SINR Diagrams: Towards Algorithmically Usable SINR Models of Wireless Networks

The rules governing the availability and quality of connections in a wireless network are described by physical models such as the signal-to-interference & noise ratio (SINR) model. For a collection of simultaneously transmitting stations in the plane, it is possible to identify a reception zone for each station, consisting of the points where its transmission is received correctly. The resulting SINR diagram partitions the plane into a reception zone per station and the remaining plane where no station can be heard. SINR diagrams appear to be fundamental to understanding the behavior of wireless networks, and may play a key role in the development of suitable algorithms for such networks, analogous perhaps to the role played by Voronoi diagrams in the study of proximity queries and related issues in computational geometry. So far, however, the properties of SINR diagrams have not been studied systematically, and most algorithmic studies in wireless networking rely on simplified graph-based models such as the unit disk graph (UDG) model, which conveniently abstract away interference-related complications, and make it easier to handle algorithmic issues, but consequently fail to capture accurately some important aspects of wireless networks. The current paper focuses on obtaining some basic understanding of SINR diagrams, their properties and their usability in algorithmic applications. Specifically, based on some algebraic properties of the polynomials defining the reception zones we show that assuming uniform power transmissions, the reception zones are convex and relatively well-rounded. These results are then used to develop an efficient approximation algorithm for a fundamental point location problem in wireless networks.

💡 Research Summary

The paper investigates the geometric structure of reception zones defined by the Signal‑to‑Interference‑plus‑Noise Ratio (SINR) model, a physically realistic description of wireless communication. While many algorithmic studies rely on simplified graph abstractions such as the Unit Disk Graph (UDG), these abstractions ignore cumulative interference and often give misleading results. The authors focus on a uniform‑power network in the Euclidean plane, assume a path‑loss exponent α = 2 (the classic inverse‑square law), and consider a reception threshold β > 1. Under these conditions the SINR inequality for a point p and a transmitter s_i can be rewritten as a rational inequality whose numerator is a polynomial in the coordinates of p.

The core technical contribution is a rigorous proof that each reception zone H_i (the set of points where s_i is heard) is convex and “fat”. Convexity is established by analyzing the polynomial boundary using complex analysis and Sturm’s theorem to count real roots; the authors show that the boundary curve is a single, simple, closed curve that never bends inward, guaranteeing that any line segment between two points in H_i stays inside H_i. Fatness is defined via the ratio between the smallest ball centered at s_i that contains H_i and the largest ball centered at s_i that is fully contained in H_i; the authors prove this ratio is bounded by a constant independent of the network size. They also demonstrate that if β ≤ 1 the convexity property can fail, providing a counter‑example.

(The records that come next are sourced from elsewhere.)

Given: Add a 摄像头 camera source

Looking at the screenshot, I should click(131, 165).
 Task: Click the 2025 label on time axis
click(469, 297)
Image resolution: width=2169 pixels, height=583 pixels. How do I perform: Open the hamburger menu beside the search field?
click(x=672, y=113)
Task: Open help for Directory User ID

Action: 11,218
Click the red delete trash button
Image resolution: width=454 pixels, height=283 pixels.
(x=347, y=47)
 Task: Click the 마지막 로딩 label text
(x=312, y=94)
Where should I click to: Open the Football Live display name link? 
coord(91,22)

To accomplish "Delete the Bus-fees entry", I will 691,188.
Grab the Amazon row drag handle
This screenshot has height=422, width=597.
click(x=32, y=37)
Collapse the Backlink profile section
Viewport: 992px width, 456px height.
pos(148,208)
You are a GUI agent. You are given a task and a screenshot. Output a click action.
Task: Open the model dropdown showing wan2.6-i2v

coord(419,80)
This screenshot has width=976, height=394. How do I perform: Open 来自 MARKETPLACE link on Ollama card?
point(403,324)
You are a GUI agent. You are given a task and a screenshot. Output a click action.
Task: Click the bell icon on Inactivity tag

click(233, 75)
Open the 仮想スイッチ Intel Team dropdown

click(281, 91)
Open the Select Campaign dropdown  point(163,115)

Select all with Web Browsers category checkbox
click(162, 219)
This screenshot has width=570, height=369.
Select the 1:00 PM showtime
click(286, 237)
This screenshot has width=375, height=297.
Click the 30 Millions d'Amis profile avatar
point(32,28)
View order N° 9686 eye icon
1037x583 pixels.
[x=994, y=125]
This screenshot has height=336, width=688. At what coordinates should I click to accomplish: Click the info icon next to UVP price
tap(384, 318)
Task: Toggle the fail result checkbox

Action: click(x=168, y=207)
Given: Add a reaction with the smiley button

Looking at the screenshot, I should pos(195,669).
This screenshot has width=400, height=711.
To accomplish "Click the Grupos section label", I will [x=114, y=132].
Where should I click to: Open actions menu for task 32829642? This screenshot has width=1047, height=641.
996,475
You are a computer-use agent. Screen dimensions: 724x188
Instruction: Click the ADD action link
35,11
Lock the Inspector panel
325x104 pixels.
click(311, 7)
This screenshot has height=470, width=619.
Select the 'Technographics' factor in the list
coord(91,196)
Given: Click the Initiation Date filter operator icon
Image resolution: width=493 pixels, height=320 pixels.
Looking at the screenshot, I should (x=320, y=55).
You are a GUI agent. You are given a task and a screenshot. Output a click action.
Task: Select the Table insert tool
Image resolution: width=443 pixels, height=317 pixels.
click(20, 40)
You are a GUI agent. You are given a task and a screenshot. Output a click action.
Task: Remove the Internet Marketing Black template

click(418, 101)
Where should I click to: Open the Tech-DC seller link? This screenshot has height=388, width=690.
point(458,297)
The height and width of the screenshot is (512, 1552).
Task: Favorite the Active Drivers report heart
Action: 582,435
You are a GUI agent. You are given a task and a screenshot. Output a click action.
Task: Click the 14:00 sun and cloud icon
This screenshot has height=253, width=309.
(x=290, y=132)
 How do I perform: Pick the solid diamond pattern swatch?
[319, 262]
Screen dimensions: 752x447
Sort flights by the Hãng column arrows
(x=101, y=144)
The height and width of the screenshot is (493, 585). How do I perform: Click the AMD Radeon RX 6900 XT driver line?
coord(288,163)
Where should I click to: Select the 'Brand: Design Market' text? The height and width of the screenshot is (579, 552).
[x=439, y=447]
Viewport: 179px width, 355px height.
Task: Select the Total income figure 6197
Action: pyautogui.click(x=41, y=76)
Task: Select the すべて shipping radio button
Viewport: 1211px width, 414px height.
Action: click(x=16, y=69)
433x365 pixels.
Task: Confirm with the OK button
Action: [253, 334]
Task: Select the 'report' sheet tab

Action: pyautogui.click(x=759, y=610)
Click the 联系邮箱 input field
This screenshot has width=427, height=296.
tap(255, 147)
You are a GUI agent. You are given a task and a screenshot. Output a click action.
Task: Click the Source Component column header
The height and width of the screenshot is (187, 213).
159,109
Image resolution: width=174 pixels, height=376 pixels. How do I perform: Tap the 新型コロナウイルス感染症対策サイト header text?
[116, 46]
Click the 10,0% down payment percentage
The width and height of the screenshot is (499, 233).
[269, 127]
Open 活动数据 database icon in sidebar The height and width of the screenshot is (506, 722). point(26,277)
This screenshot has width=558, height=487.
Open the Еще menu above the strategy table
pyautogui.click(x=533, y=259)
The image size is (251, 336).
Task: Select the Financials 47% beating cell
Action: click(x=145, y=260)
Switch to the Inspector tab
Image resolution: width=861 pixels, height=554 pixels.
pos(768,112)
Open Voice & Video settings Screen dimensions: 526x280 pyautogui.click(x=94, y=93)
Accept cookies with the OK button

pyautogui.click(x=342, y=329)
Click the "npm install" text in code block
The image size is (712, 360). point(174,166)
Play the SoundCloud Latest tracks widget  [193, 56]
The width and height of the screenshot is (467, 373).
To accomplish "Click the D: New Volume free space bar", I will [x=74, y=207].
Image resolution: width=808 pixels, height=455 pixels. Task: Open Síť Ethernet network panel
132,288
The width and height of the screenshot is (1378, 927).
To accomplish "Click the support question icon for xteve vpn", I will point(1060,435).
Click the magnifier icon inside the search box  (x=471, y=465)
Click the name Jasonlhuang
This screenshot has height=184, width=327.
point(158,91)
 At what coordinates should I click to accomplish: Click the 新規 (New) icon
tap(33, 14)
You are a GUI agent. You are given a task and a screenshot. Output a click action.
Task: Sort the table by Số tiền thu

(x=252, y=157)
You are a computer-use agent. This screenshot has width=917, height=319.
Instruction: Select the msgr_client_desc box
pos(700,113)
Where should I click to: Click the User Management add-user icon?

These geometric insights have algorithmic implications. The paper tackles the point‑location problem: given a query point p, determine which transmitter’s reception zone (if any) contains p. By pre‑computing, for each transmitter, the maximal inscribed ball and the minimal enclosing ball, the algorithm quickly eliminates most transmitters. The remaining candidates are checked against the exact SINR inequality. The authors present an ε‑approximation scheme whose running time is O(n·polylog n / ε) and whose error can be made arbitrarily small by adjusting ε.

Beyond the point‑location algorithm, the work bridges the gap between realistic physical models and tractable algorithmic frameworks. It validates the intuition that, for realistic thresholds, SINR reception zones behave similarly to the disks used in UDG models, but with provable guarantees that account for interference. This opens the door to adapting many graph‑based techniques (e.g., clustering, routing, topology control) to SINR‑aware versions without sacrificing correctness.

In summary, the paper makes three major contributions: (1) a novel proof of convexity and bounded fatness for SINR reception zones in uniform‑power, α = 2 networks with β > 1; (2) an efficient, provably accurate point‑location algorithm that leverages these geometric properties; and (3) a compelling argument that SINR diagrams can serve as a foundational geometric tool—much like Voronoi diagrams—for the design and analysis of wireless network algorithms, thereby advancing both theoretical understanding and practical protocol design.